Table 3. .Normal values for manometry of the lower esophageal sphincter (LES) in children
Parameters |
Normal |
Pathological |
||
Pressure LES |
10-20 mmHg |
< 6 mmHg |
||
Abdominal length LES |
2-4 cm |
< 1 cm |
||
Total length LES |
2.5-6 cm |
< 2 cm |
||
What is the indication for surgery in GER in children?
There is a physiological reflux in newborns and babies within the first year of life with an incompetent LES, reaching its normal activity within the 12 to 18 months after birth. The indication for reflux operation in children depends very much upon histology, pH-metry, endoscopy and esophageal manometry, especially if the reflux endoscopically demonstrates signs to be classified in the group of Savary and Miller type III and IV (i.e., alterations, bleeding, scar formations and stenosis), and is independent from age. In all other cases reflux below the age of 1-1.5 years should be treated conservatively.
In children not older than 1.5 to 2 years, if reflux occurs clinically and if manometric, endoscopic, and pH investigations demonstrate GER clearly, indication for surgery is also mandatory.
Which is the adequate operative procedure to treat GER in children?

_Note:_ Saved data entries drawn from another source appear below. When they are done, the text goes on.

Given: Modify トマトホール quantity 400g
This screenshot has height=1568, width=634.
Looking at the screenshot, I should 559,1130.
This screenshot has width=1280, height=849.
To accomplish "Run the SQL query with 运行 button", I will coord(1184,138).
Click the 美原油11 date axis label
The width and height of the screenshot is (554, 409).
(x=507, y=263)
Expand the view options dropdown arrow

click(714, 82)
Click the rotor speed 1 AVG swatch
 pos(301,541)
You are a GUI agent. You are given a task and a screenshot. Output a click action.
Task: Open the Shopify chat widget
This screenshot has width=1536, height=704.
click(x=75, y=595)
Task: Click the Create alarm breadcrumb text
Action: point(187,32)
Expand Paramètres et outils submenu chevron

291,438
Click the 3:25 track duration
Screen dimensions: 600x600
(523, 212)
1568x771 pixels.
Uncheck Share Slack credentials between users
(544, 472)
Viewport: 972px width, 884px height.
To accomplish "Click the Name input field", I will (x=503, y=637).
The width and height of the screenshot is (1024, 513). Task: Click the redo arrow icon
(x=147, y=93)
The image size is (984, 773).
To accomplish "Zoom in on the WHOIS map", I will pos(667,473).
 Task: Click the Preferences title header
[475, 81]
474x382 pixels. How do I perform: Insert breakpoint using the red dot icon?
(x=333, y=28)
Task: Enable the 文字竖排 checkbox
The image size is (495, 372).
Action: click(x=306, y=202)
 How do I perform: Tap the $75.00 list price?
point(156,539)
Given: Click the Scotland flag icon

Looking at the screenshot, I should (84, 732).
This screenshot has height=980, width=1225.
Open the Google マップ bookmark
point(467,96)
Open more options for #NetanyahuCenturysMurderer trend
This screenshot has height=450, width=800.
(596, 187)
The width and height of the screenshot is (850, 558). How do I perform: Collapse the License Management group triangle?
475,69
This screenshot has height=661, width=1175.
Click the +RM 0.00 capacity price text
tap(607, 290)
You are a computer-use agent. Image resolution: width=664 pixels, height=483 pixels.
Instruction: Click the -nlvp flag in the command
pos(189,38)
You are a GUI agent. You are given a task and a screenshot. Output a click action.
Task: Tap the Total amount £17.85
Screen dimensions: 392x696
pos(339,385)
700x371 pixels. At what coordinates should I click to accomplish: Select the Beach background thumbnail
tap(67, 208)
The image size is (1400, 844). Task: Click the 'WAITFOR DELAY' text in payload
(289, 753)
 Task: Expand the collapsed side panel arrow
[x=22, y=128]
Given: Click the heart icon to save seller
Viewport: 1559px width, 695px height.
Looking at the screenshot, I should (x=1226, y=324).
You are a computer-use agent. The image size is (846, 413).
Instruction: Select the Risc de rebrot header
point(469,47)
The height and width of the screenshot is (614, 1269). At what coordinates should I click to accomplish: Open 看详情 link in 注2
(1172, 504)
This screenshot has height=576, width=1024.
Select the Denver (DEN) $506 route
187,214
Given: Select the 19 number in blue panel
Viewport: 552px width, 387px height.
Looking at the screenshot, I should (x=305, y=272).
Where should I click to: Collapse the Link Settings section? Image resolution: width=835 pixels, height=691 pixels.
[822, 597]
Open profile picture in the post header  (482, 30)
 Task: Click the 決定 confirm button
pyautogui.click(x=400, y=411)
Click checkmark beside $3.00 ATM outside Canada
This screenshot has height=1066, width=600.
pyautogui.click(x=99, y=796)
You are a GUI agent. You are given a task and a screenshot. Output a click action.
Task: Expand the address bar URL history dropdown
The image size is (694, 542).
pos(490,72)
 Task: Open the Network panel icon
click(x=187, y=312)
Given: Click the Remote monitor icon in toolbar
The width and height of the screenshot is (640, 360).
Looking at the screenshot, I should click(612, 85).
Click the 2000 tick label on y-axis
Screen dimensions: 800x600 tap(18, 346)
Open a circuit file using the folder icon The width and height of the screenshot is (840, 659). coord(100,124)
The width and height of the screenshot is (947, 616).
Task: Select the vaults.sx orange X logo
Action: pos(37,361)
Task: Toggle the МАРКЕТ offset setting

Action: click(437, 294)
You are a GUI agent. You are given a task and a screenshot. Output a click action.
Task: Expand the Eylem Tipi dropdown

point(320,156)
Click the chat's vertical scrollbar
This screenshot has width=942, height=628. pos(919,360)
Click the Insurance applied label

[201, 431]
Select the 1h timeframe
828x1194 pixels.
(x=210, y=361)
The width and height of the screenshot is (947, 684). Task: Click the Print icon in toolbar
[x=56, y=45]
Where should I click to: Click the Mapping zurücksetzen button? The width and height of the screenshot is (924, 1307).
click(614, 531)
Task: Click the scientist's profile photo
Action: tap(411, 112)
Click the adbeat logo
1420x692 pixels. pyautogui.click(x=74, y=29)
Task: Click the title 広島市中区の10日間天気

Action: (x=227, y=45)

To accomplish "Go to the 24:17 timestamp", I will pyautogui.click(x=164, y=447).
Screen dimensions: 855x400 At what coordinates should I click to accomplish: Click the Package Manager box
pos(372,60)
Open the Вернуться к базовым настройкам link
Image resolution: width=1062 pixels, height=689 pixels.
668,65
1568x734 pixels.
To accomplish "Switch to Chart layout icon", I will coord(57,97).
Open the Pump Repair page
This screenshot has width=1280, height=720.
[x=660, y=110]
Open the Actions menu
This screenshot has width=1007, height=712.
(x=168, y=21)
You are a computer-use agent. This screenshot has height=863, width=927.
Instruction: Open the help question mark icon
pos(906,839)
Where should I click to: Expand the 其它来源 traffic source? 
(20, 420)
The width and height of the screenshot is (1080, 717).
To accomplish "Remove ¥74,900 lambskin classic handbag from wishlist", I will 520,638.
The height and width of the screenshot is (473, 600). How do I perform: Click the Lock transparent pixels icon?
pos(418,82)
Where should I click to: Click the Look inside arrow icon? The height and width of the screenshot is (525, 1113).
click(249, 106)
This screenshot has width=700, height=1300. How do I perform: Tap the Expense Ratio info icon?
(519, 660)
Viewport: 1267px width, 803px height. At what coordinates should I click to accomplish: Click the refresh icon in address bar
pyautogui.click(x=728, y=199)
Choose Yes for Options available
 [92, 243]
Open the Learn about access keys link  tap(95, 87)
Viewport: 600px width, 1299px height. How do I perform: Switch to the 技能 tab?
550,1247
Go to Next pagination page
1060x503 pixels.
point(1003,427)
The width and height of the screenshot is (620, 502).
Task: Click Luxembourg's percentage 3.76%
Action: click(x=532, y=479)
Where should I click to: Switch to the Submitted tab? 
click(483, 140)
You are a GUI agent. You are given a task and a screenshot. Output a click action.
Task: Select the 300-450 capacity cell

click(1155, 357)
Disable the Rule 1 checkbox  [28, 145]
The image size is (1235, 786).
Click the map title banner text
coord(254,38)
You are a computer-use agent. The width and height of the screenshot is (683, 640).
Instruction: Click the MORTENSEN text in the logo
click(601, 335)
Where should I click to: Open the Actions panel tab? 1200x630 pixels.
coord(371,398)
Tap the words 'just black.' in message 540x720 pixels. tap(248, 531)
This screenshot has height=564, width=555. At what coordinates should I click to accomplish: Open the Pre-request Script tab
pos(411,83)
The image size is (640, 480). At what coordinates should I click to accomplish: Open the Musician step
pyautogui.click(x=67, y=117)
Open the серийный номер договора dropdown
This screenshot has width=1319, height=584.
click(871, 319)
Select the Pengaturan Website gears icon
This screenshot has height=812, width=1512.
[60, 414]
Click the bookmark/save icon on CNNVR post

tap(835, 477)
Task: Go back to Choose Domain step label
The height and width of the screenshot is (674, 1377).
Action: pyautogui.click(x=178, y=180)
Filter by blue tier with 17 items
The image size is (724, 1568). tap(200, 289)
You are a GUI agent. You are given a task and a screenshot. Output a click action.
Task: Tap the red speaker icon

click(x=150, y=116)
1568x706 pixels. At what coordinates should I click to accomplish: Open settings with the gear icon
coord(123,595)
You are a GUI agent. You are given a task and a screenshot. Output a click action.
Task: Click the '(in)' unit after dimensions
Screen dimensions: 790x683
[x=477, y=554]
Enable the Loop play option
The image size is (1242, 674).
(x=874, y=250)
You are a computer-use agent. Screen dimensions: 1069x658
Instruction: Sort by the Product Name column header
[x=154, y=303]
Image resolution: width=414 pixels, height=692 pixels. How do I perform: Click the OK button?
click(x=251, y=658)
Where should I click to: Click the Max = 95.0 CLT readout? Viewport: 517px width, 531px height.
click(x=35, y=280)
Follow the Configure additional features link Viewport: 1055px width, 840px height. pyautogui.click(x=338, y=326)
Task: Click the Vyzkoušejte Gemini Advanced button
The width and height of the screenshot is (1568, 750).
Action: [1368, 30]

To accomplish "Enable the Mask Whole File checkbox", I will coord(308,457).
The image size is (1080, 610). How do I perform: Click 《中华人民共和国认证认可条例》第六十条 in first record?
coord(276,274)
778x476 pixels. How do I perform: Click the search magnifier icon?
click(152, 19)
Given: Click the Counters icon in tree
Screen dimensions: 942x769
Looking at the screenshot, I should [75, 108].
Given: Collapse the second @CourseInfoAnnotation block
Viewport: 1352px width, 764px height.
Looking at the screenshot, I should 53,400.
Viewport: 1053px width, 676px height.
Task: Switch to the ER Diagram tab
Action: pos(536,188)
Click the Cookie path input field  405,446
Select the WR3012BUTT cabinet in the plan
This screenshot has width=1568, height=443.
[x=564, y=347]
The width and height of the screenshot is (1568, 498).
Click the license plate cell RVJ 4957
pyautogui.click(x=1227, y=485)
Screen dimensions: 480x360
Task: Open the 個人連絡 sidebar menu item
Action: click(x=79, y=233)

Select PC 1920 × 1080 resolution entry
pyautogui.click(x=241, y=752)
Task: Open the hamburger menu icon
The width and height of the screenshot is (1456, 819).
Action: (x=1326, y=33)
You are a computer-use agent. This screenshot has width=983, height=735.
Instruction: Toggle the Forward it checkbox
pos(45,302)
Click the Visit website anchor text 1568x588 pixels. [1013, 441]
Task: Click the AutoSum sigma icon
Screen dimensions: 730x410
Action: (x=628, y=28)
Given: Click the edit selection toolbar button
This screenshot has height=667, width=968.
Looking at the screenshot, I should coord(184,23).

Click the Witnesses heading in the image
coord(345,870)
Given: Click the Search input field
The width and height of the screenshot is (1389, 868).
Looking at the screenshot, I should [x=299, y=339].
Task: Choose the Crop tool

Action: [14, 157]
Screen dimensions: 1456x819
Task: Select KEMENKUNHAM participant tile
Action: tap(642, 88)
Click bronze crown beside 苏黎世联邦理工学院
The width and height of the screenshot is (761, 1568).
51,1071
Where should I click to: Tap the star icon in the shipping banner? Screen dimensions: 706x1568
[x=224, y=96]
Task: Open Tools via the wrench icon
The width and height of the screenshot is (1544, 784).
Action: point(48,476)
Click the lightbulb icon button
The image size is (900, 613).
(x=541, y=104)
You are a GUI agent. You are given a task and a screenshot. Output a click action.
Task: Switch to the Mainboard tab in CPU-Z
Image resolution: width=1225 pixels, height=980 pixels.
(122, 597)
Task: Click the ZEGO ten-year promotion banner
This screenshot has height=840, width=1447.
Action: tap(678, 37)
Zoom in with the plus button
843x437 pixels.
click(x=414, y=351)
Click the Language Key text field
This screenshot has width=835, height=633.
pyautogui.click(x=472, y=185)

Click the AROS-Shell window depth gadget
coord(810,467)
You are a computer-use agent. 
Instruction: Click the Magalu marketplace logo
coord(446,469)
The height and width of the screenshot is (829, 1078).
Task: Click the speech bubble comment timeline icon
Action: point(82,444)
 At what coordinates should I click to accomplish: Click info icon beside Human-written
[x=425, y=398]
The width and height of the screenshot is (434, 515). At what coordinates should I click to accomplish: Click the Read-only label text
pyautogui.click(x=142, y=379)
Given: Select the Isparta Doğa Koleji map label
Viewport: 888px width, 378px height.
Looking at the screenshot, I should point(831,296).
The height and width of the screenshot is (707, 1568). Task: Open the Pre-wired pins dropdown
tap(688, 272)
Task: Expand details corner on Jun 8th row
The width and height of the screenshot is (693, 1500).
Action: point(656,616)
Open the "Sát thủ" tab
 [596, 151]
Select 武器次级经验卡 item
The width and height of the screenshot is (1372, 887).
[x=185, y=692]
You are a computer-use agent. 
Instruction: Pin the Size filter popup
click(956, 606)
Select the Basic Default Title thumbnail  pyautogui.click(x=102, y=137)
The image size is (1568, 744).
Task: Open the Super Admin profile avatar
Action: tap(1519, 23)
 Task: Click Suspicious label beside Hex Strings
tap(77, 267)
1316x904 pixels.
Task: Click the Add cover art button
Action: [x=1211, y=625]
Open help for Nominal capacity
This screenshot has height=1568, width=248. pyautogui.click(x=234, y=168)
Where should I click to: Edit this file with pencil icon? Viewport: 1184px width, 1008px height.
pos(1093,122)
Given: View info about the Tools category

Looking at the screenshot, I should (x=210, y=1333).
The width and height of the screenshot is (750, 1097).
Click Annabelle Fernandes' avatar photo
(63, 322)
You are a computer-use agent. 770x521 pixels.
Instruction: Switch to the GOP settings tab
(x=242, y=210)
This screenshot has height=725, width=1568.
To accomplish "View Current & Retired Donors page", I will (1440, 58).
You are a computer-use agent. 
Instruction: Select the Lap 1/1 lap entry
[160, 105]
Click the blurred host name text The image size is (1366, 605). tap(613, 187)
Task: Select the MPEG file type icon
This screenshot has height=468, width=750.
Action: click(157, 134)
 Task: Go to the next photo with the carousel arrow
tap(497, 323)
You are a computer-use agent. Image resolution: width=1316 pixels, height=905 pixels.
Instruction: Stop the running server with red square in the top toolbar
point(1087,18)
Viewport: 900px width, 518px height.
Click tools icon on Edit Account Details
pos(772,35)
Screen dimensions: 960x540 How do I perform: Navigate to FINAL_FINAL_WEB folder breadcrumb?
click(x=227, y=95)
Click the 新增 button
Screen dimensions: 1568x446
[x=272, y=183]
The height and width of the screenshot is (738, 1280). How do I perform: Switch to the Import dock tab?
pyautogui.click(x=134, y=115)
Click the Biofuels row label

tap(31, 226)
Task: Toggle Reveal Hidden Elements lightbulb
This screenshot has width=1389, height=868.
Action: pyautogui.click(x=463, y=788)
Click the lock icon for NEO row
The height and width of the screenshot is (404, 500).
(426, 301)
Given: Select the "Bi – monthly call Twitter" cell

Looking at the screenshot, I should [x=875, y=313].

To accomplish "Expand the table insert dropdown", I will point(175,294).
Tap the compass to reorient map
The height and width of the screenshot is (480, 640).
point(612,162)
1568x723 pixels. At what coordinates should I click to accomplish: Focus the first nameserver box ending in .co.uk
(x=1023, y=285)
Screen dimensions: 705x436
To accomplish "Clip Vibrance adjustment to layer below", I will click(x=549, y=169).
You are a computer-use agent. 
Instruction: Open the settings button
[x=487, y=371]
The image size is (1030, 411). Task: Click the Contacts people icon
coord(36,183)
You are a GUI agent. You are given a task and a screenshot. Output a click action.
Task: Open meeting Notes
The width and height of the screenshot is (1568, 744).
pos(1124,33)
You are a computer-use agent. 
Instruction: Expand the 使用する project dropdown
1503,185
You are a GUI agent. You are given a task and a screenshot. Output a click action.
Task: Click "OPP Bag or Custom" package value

There are four main surgical steps to be observed:
a. Intraoperative endoscopy of the esophagus, in order to determine the esophagogastric junction, is important to perform the retroesophageal hiatus plasty at the right level; this means not too low and not too high with regard to the gastroesophageal junction. The other point is that the endoscope lying inside the esophagus should be just the right size, in order to create the pathway through the diaphragm in an adequate diameter, not too wide and not too narrow. Therefore, intraoperative endoscopy is a very helpful method to perform the retroesophageal hiatus plasty adequately. The surgeon himself can see the light of the intraesophageal endoscope, so that this procedure can be performed with extreme precision by diaphanoscopy .
b. Fixation of the hiatus muscle to the esophagus at the right level, to be determined by intraoperative endoscopy.
c. Fixation of the fundus to the abdominal esophagus in order to create the angulation of His.
d. Fixation of the fundus of the stomach to the diaphragm in order to avoid recurrencies.